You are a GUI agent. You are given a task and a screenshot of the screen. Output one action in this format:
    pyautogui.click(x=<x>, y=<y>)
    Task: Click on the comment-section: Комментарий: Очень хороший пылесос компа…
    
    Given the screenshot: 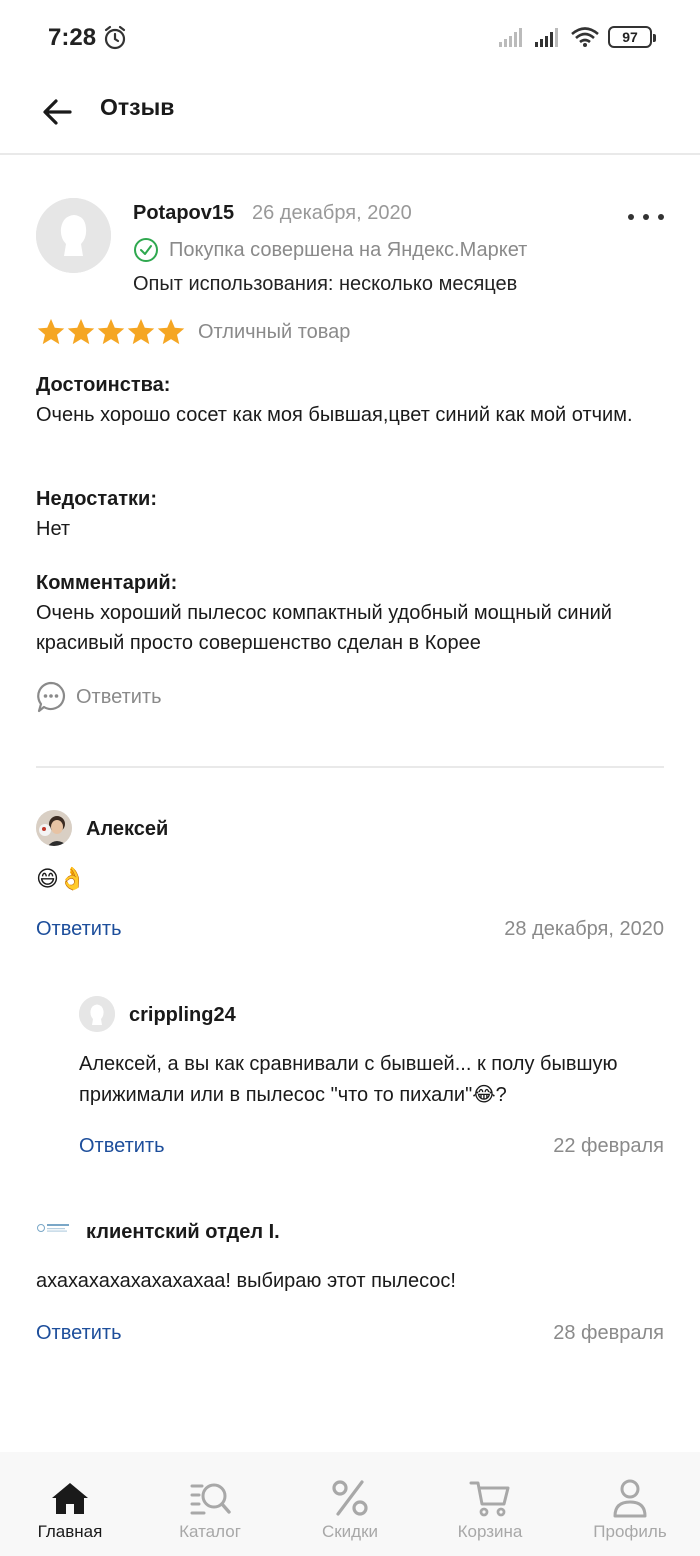 What is the action you would take?
    pyautogui.click(x=351, y=613)
    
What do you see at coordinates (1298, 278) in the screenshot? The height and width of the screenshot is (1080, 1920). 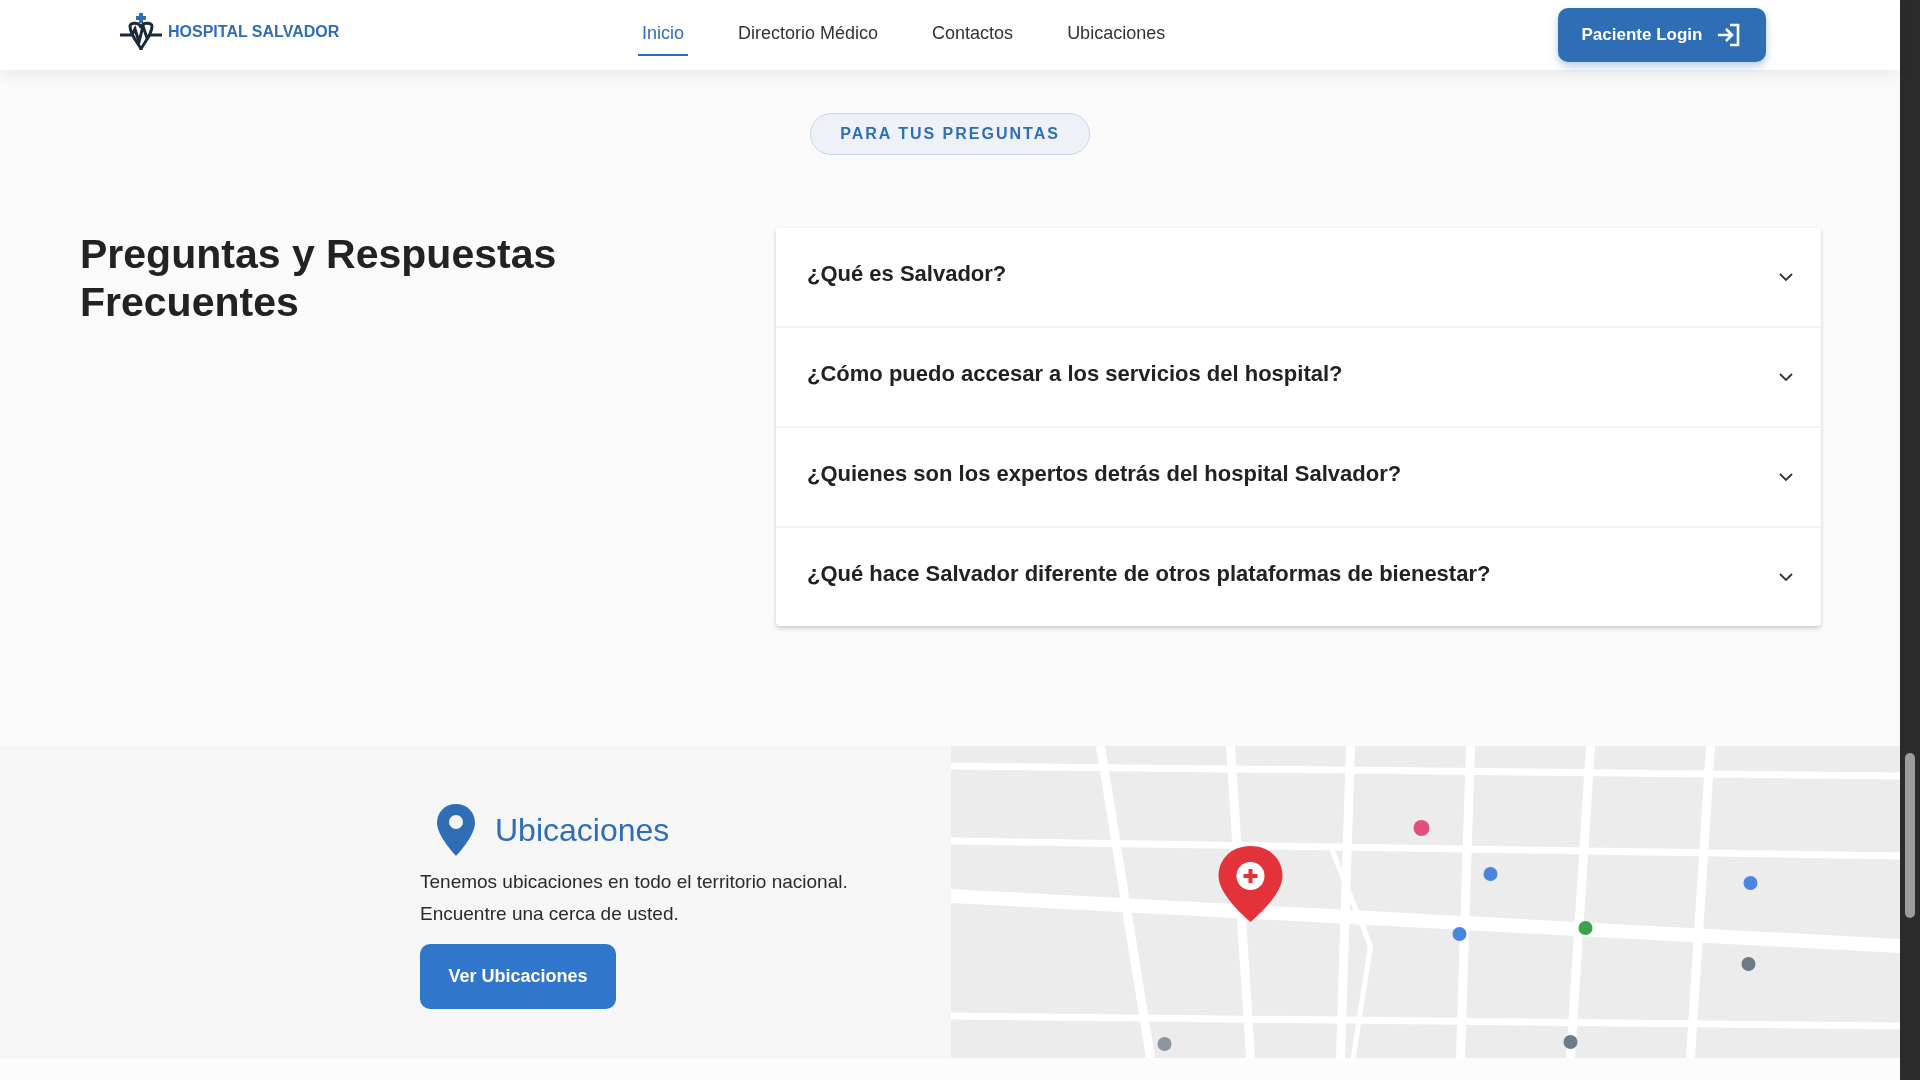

• • • • • • •

◆ Try it: Change "GUI agent" to "desktop agent" in the stretch from the start of the data through the line containing "Task: Click on", and give only those lines back with nothing else altered.

◆ Output for this task:
You are a desktop agent. You are given a task and a screenshot of the screen. Output one action in this format:
    pyautogui.click(x=<x>, y=<y>)
    Task: Click on the comment-section: Комментарий: Очень хороший пылесос компа…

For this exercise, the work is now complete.